There are many columns that have no heading and are purely missing data. Before getting rid of those columns, let’s be sure they are all missing using the miss_var_summary function from the naniar package.

jelly %>% miss_var_summary() %>% kable() %>% kable_styling(full_width = FALSE)

variable	n_miss	pct_miss
x7	261	100.00000
x8	261	100.00000
x9	261	100.00000
x10	261	100.00000
x11	261	100.00000
x12	261	100.00000
x13	261	100.00000
x14	261	100.00000
x15	261	100.00000
x16	261	100.00000
x17	261	100.00000
x18	261	100.00000
x19	261	100.00000
x20	261	100.00000
x21	261	100.00000
x22	261	100.00000
x23	261	100.00000
x24	261	100.00000
x25	261	100.00000
x26	261	100.00000
x27	261	100.00000
initials	88	33.71648
group_choose_from_drop_down	34	13.02682
reaction_time_in_sec	34	13.02682
accuracy_0_incorrect_1_correct	34	13.02682
trial_number	33	12.64368
flavour	33	12.64368

Now we will get rid of those data.

jelly <- jelly %>% select(-(x7:x27))

The dlookr package provides a similar table, plus it adds a count of the number of distinct values for each variable.

diagnose(jelly) %>% kable() %>% kable_styling(full_width = FALSE)

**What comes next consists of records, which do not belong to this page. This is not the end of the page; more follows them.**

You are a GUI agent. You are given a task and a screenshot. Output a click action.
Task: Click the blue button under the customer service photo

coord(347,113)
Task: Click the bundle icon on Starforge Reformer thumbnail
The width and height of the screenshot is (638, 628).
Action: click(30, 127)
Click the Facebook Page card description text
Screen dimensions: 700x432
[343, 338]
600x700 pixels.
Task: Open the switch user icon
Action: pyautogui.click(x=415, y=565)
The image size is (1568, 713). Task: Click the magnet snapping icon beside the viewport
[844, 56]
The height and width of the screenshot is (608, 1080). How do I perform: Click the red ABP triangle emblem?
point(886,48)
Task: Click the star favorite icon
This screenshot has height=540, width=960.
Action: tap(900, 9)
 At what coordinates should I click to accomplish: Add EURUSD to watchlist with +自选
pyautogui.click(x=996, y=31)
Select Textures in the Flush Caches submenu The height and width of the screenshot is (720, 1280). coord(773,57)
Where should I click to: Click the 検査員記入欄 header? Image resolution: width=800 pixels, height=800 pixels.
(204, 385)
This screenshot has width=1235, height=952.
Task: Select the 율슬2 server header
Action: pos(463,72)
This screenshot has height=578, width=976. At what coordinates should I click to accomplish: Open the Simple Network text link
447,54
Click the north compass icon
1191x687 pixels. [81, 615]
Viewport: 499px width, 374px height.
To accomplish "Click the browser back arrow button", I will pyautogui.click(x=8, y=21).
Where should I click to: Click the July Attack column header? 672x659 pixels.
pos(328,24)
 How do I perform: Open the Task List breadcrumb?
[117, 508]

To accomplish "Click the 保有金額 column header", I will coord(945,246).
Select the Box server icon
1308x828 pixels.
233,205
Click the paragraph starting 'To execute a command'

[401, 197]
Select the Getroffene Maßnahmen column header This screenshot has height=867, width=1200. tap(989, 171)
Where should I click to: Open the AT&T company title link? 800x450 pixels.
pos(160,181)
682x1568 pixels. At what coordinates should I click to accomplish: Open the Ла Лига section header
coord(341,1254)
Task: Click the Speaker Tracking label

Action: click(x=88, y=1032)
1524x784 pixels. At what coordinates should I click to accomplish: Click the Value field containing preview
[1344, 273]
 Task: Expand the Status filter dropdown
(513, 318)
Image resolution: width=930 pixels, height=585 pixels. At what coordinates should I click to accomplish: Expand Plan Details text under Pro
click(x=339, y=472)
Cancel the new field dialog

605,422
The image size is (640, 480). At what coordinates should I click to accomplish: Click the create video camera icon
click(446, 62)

variables	types	missing_count	missing_percent	unique_count	unique_rate
initials	character	88	33.71648	75	0.2873563
group_choose_from_drop_down	character	34	13.02682	4	0.0153257
trial_number	numeric	33	12.64368	4	0.0153257
flavour	character	33	12.64368	44	0.1685824
reaction_time_in_sec	character	34	13.02682	201	0.7701149
accuracy_0_incorrect_1_correct	numeric	34	13.02682	3	0.0114943

There are at least 12% missing values in each variable, so there may be some rows that are completely missing. If you take another look at the data you will see that a lot of rows are all NA. Let’s get rid of them. First find the rows that are all NA. First we count the number of missing data in each row (mutate) then we remove the rows where every variable is missing (filter). Whenever I clean data, I like to preview what will happen before modifying the dataset.

jelly %>% rowwise() %>%
  mutate(n_na = sum(is.na(across()))) %>% 
  filter(n_na == ncol(jelly)) %>%
  head() %>% kable()

initials	group_choose_from_drop_down	trial_number	flavour	reaction_time_in_sec	accuracy_0_incorrect_1_correct	n_na
NA	NA	NA	NA	NA	NA	6
NA	NA	NA	NA	NA	NA	6
NA	NA	NA	NA	NA	NA	6
NA	NA	NA	NA	NA	NA	6
NA	NA	NA	NA	NA	NA	6
NA	NA	NA	NA	NA	NA	6

Now remove them:

jelly <- jelly %>% rowwise() %>%
  mutate(n_na = sum(is.na(across()))) %>% 
  ungroup() %>%
  filter(n_na < ncol(jelly)) %>%
  select(-n_na)

We still don’t know what most of thse variables mean, but already one thing should stand out. The variable accuracy_0_incorrect_1_correct presumably should only be 0 or 1, but has three different values. We may not care about the initials of the investigator, but we might be concerned about the fact that there are 88 missing values (about 50 more than the all blank rows we removed.)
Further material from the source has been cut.